The commercial production of phototrophic microbial biomass is currently limited to a few species cultivated in open ponds in selective environments or with high growth rate. However, most microalgal cultures cannot be sustained in this system mainly due to contamination with other biological agents, competition with other microalgae, and availability of light (Tredici 2004; Brennan and Owende 2010). Conversely, in a closed system, the degree of control is very high and it is possible to handle crucial parameters that influence the culture (Carvalho et al. 2006). Photobioreactors can be operated under indoor and outdoor conditions; however, the indoor results cannot be extrapolated to outdoor conditions because the physiological behavior and culture performance of microalgae subjected to natural light irradiance, light cycles, and temperature vary continuously (Fuentes-Grünewald et al. 2013). Artificial light, considered too expensive in terms of investment and running costs, can be utilized for culture development and scaling up in locations with rigorous winters, cloudy days, and lingering rain periods (Schwarz et al. 1995; Muller-Feuga et al. 1998).

Separation of microorganisms is a critical point in many biotechnological and environmental applications. In microalgal biomass production, it is estimated that cell recovery accounts for at least 20–30 % of the total production cost (Molina Grima et al. 2003). The selection of the harvesting technique is dependent on culture broth density, size and charge of cells, and the value of the products. Flocculation is a preparatory step prior to other harvesting methods such as filtration, flotation, or gravity sedimentation, aimed at reducing the negative charge that prevents the natural aggregation of cells in suspension (Brennan and Owende 2010). For low-value products, gravity sedimentation, enhanced by flocculation, may be the method of choice (Molina Grima et al. 2003).

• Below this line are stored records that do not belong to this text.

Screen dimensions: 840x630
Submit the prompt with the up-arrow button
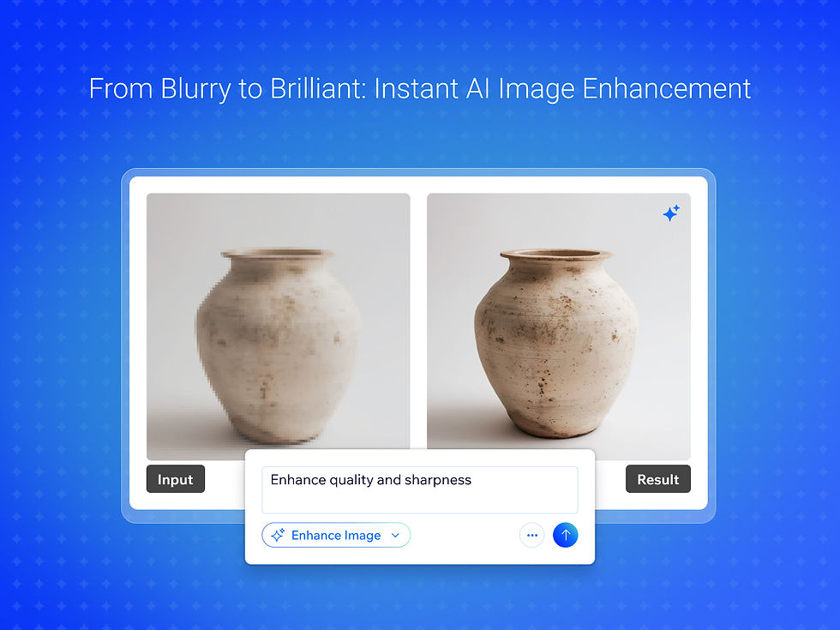[565, 535]
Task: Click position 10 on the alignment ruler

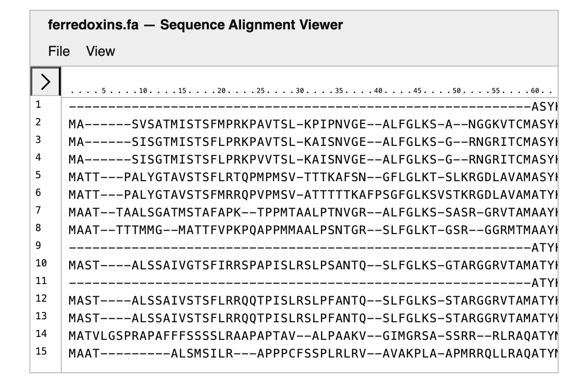Action: pos(143,91)
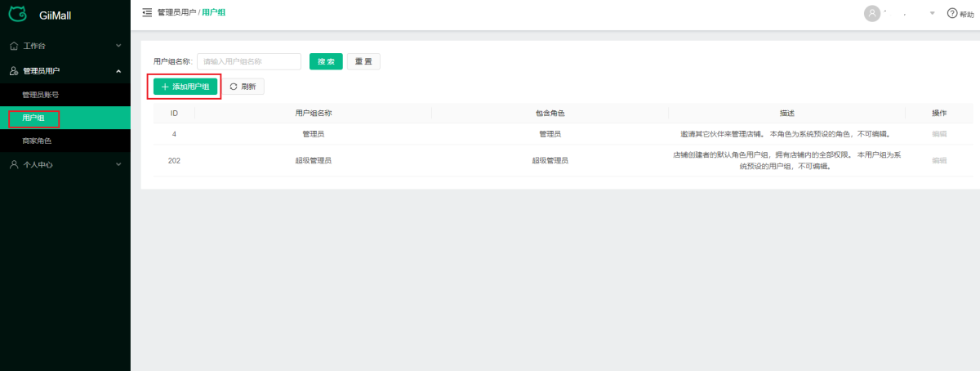Collapse the 管理员用户 sidebar section
Screen dimensions: 980x371
coord(118,71)
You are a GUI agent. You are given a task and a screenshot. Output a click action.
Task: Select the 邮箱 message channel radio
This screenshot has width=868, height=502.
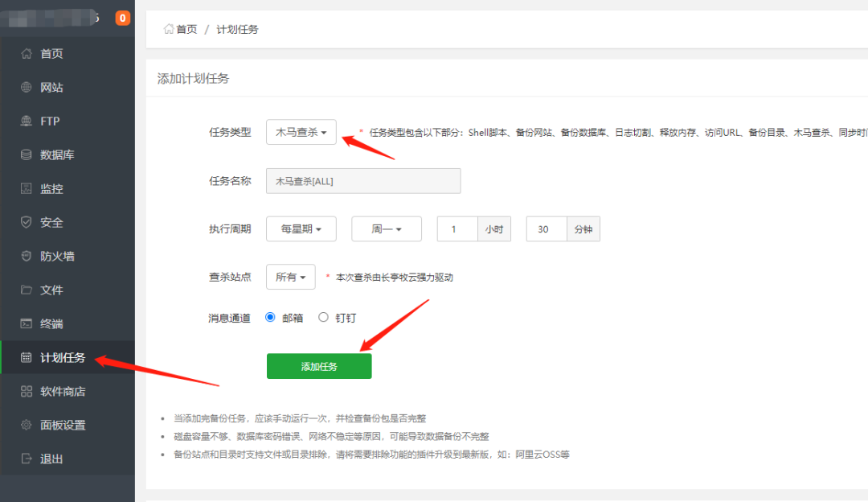270,318
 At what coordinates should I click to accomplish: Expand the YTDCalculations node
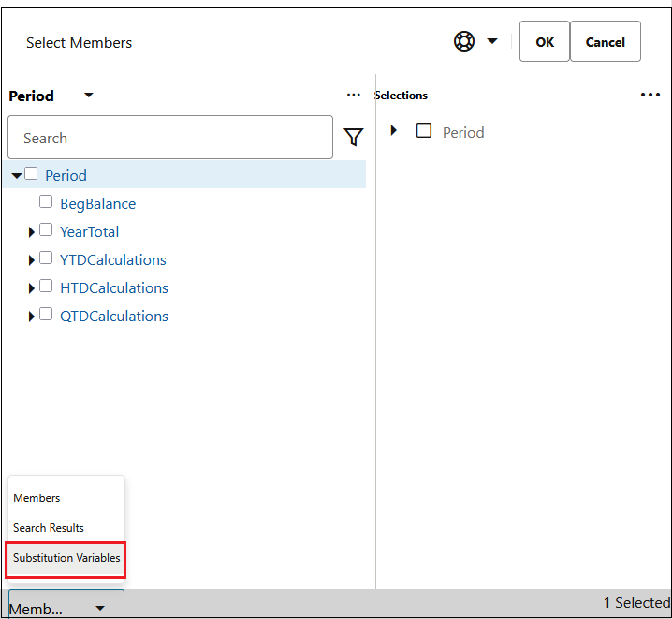tap(31, 260)
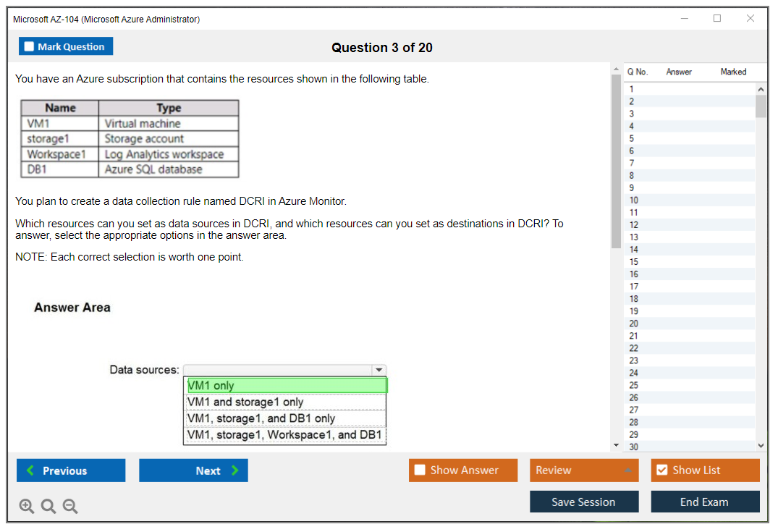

In the present study, detailed information is provided on biomass production of T. tenuis as a basic component of a dry and powder cyanobacterial biofertilizer suitable for aerial application on land-extensive rice cultivation. Biomass productivities in terms of several indexes were determined in vertical plate photobioreactors illuminated with artificial light sources and operated semi-continuously. The biomass was separated by self-flocculation enhanced by the addition of metal cations and processed as a dried powder with shelf-life analysis.

Materials and methods

The species used in this work, Tolypothrix tenuis, a filamentous nitrogen-fixing cyanobacterium, was kindly donated by Rizobacter Argentina S.A. Cultures were grown in two plate glass photobioreactors (PBRs) 5 mm thick with a constant surface of 0.1 m2 (height, 40 cm; width, 25 cm), 1.5 and 5 cm of light path, and height of 32 cm, providing culture volumes of 1.2 and 4 L, respectively. Illumination was provided by fluorescent tubes and halogen lamps. The condition of normal light intensity (NLI) of 60 μmol photons m−2 s−1 was obtained using a panel of four 40-W fluorescent tubes placed between two PBRs at a distance of 5 cm, while the high light intensity condition (HLI) of 290 μmol photons m−2 s−1 was obtained using two halogen lamps (70–150 W) placed at 50 cm on both sides of one PBR unit (Fig. 1). The cultures were incubated at 30 °C in a constant temperature room and inoculated at 10 % (v/v) with a 2-week-old inoculum. Cultures were mixed by bubbling air through a sparger located at the base of the PBRs at flow rates sufficient to reach appropriate cellular suspension. T. tenuis was grown in optimized Watanabe culture medium (Silva and Silva 2007). The PBRs were operated for 18 months as semi-continuous cultures by replacing half the volume with fresh medium at harvesting frequencies of 4, 7, 10, and 14 days.

Fig. 1
figure 1

Schematic of plate glass photobioreactors with a surface of 0.1 m2 illuminated at 60 μmol photons m−2 s−1 (a) and at 290 μmol photons m−2 s−1 (b). Two light paths of 1.5 and 5 cm were used to provide cultures of 1.2 and 4 L at each light regime. Halogenated mercury lamps (1), fluorescent tubes (2), air supply (3), and sparger (4)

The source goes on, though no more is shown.